21 de abr. de 2013

A revolta


A tristeza habitava o lugar. Cada um, a seu modo, sentia a dor da rejeição. Ela não tinha o direito de tomar uma decisão tão abrupta. Faltou consideração com aqueles que tanto alegraram seus dias. Na prateleira acima da pia, perfilados, prontos para ação, estavam os novos amigos. O germe de trigo e a farinha de linhaça, acondicionados em potes de vidro novinhos, ao lado da altiva granola. Ocupam o lugar dos biscoitos, agora embalados num saquinho de plástico, dentro da gaveta, aguardando uma recaída. Na janela vasos novos; em vez do vermelho das begônias e gerânios, havia agora o verde sabor da saúde em ramos de salvia e alecrim; flor agora só de brócolis. Na fruteira, a onipresente banana, mantinha-se discreta e neutra. O interior da geladeira estava em festa. Os formatos variados iam do cilindro da cenoura e do pepino ao quase cônico aspecto da pêra, passando pela esfera perfeita da laranja lima. E o que falar das cores, só o pimentão tinha três. Um completo arco íris vegetal tomava conta do espaço, onde até o inusitado roxo se incluía com a presença da ameixa e da berinjela. O melão e a melancia
dominavam o cardápio de verão. Na gaveta de baixo, protegidas do frio, alface, escarola, rúcula e agrião bolavam estratégias para forçar seu consumo, antes de murcharem. O queijo cottage, muito sem graça, pediu desculpas ao requeijão e se acomodou acabrunhado na prateleira da porta, na companhia do iogurte desnatado.

A pretensiosa água com sabor de kiwi foi acolhida pela generosa água de coco, que não gosta de competir; o mate diet, muito antipático não se entendia com o chá verde, uma aclamada novidade. O tomate e a cenoura divergiam sobre a melhor forma de serem degustados, em suco ou salada. Enquanto isso, a maçã, um tanto masoquista, dizia querer ser mordida por uns dentes bem afiados. No freezer, o recém-chegado atum, se aliou ao filé de pescada para afrontar a triste picanha maturada, que jazia na última prateleira a espera daquele churrasco adiado. O seguro peito de frango, unanimidade nas dietas, apaziguava o conflito, dando boas vindas ao camarão. A pizza caprichosa discursava em várias línguas para justificar a preferência internacional. No armário de mantimentos o arroz parboilizado, o talharim e o parafuso, amigos de longa data, hostilizavam de maneira acintosa a quinoa e a massa integral. O feijão fazia careta para a soja e duvidava que ela fosse emplacar. A lentilha tomava as dores da prima e resolvia apostar. O coitado do açúcar refinado, empedrado dentro da lata, há tanto tempo rejeitado, já nem ligava mais para o fato, suspirava sorumbático bem ao lado do pó de café. A pipoca sobrevivente comemorava com alegria, a porção do cinema aos sábados, era uma promessa mantida. No bar, o licor e a vodka se queixavam do vinho tinto, que contava as vantagens do seu resveratrol. Até o laptop estranhava o novo esquema, sentia muita saudade do croc - croc da batatinha palha, sua companheira das noitadas.
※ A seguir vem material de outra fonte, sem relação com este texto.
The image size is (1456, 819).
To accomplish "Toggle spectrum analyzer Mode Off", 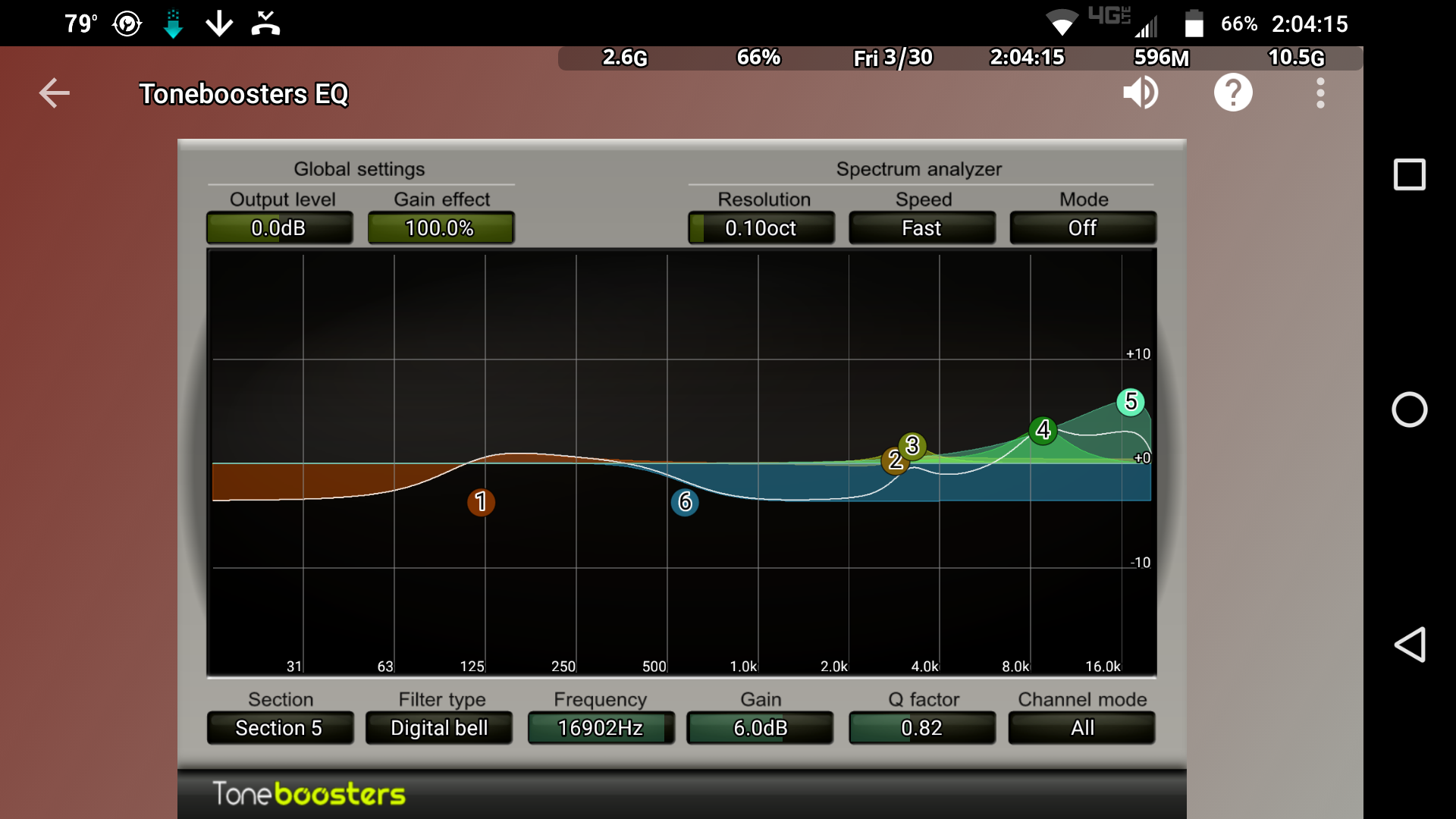I will tap(1082, 228).
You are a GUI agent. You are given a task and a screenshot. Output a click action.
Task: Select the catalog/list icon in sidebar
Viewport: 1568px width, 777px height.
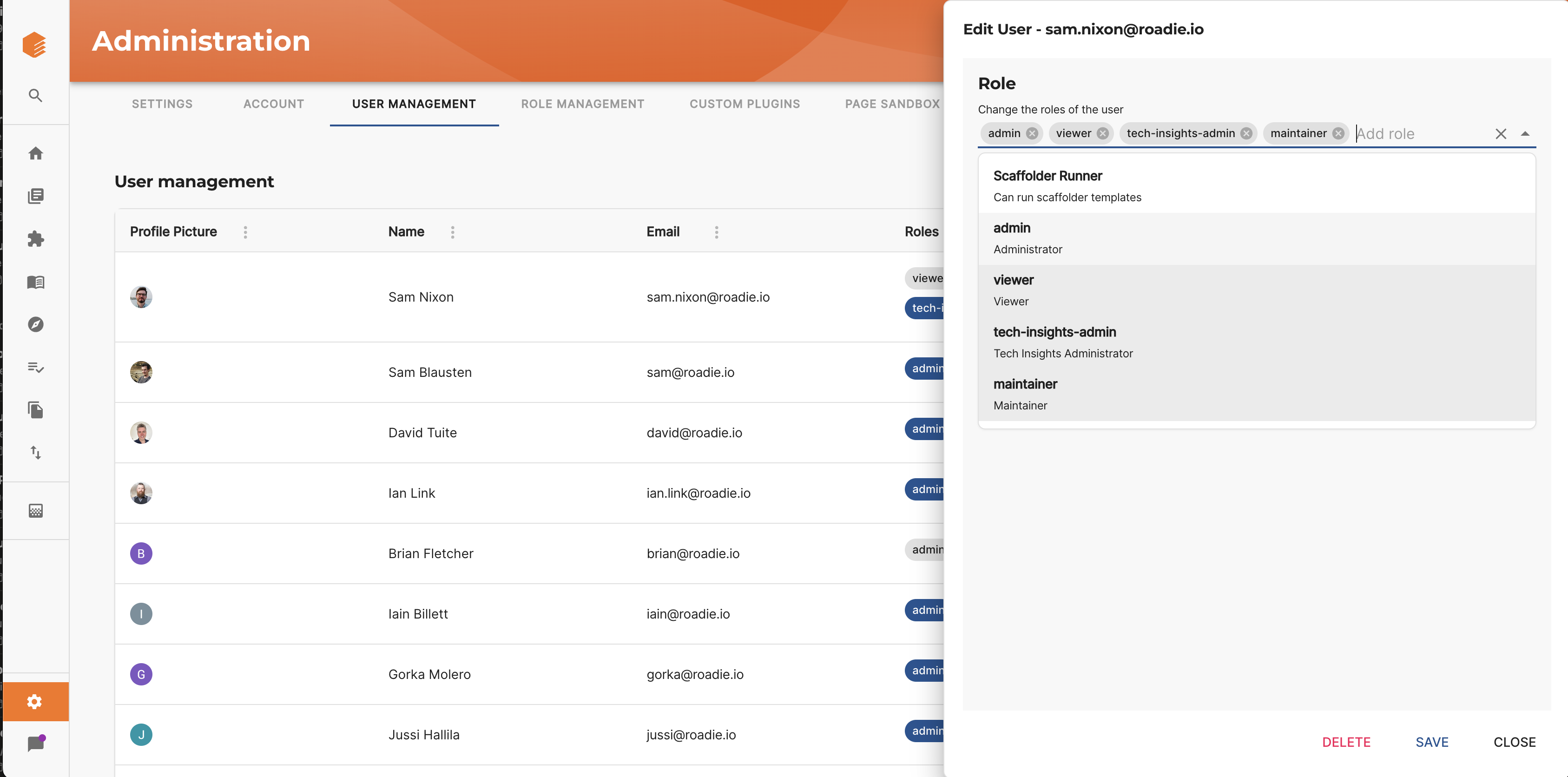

No meio de tanto desgosto, eis que surge a dona da casa gordinha que provocou toda revolução. Dentro da bolsa, trazia uma barrinha de cereais e um pacote de chicletes sem açúcar, que tomaram o lugar cativo da jujuba e do amendoim. Ela arruma seu almoço no prato de sobremesa e prepara o maxilar para as trinta e cinco mastigadas a serem dadas em cada garfada, para facilitar a digestão. Encarando os desafetos, anuncia num tom carinhoso, que havia espaço para todos. Pede apoio e comunica que, já na segunda fase, a dieta permitia, que alguns dos antigos parceiros fossem, aos poucos, introduzidos. Firmado o compromisso, enfim reina a paz na cozinha.

3 comentários:

Anônimo disse...

Muito bom, criativo, contemporâneo e cheio de vida...

Anônimo disse...

Que legal

Anônimo disse...

Pelo menos nessas linhas bem escritas, as coisas funcionam como deveriam ser...pena tratar-se apenas de uma ficção, mas quem sabe...um dia as coisas podem mudar.
A propósito, muda essa foto do perfil que está um horror!!!